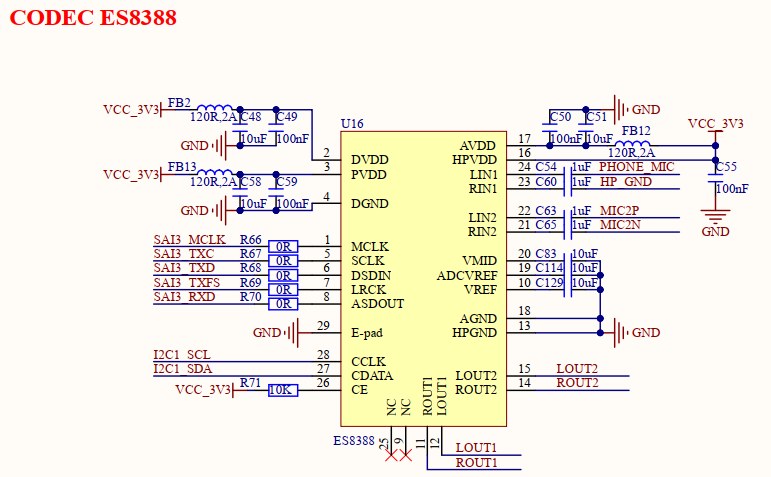Select the LOUT2 net label

pyautogui.click(x=577, y=369)
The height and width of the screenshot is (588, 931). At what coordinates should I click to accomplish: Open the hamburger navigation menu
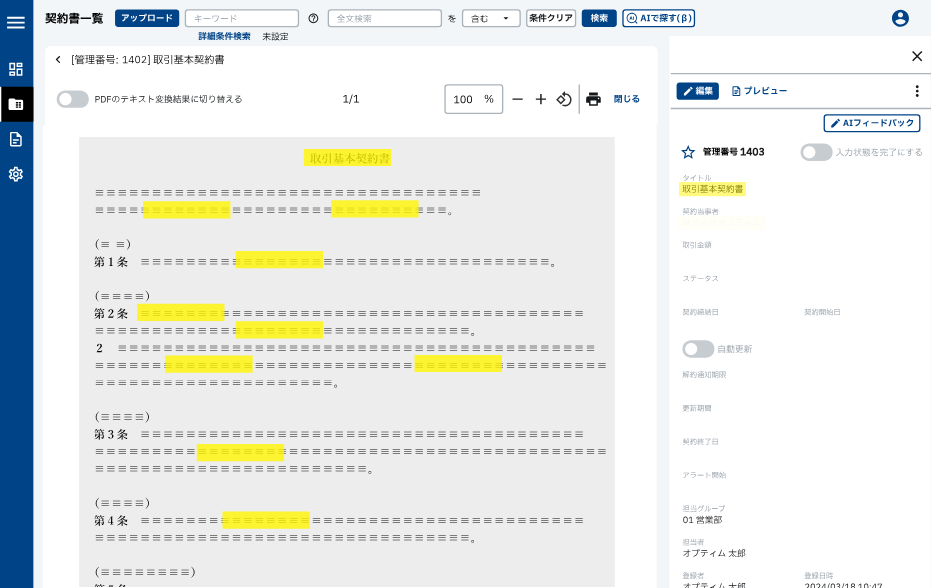[16, 22]
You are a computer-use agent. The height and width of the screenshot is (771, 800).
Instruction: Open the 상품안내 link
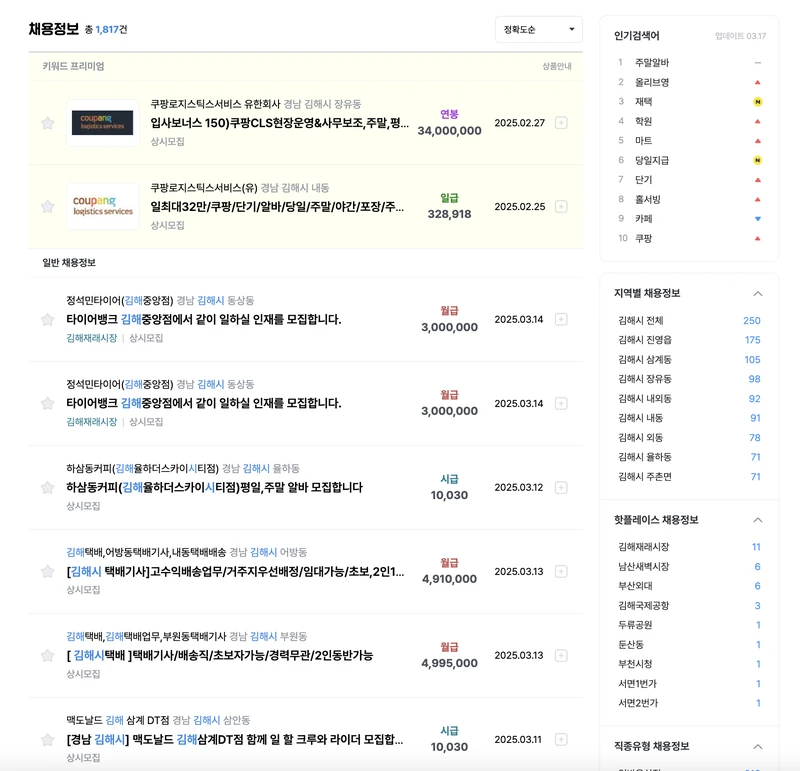pos(559,63)
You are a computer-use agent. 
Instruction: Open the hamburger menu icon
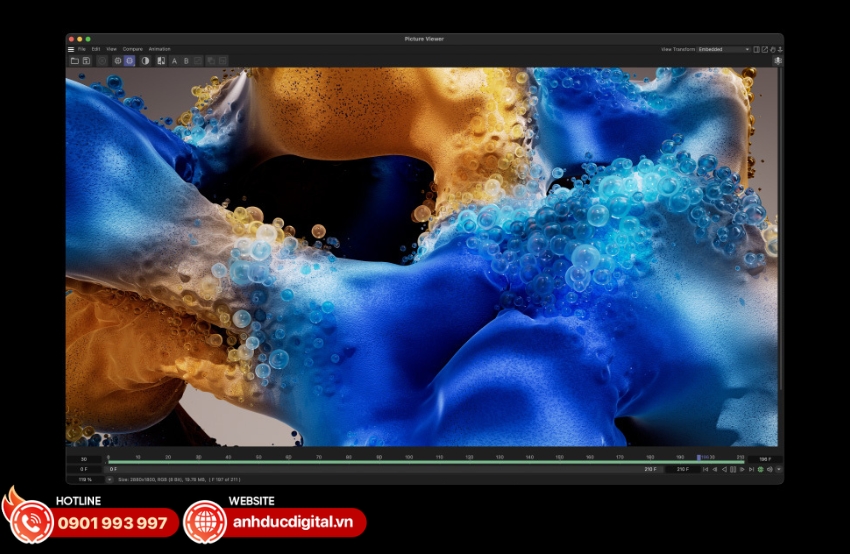coord(71,49)
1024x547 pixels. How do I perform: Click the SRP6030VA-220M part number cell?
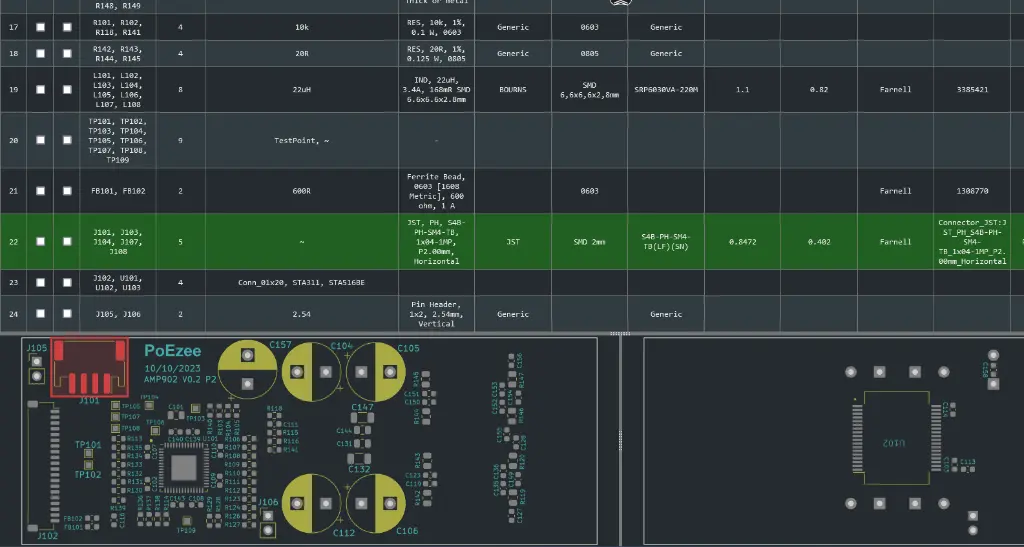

• • • • • • •

■ **What is asked**
Write out every line above as a Markdown table with two columns, Row and Line, giving each line a row number and skipping blank lines. Leave the pictures out of your answer.

■ **Task answer**
| Row | Line |
|---|---|
| 1 | Select the LOUT2 net label |
| 2 | pyautogui.click(x=577, y=369) |
| 3 | The height and width of the screenshot is (588, 931). At what coordinates should I click to accomplish: Open the hamburger navigation menu |
| 4 | [16, 22] |
| 5 | You are a computer-use agent. The height and width of the screenshot is (771, 800). |
| 6 | Instruction: Open the 상품안내 link |
| 7 | pos(559,63) |
| 8 | You are a computer-use agent.  |
| 9 | Instruction: Open the hamburger menu icon |
| 10 | coord(71,49) |
| 11 | 1024x547 pixels. How do I perform: Click the SRP6030VA-220M part number cell? |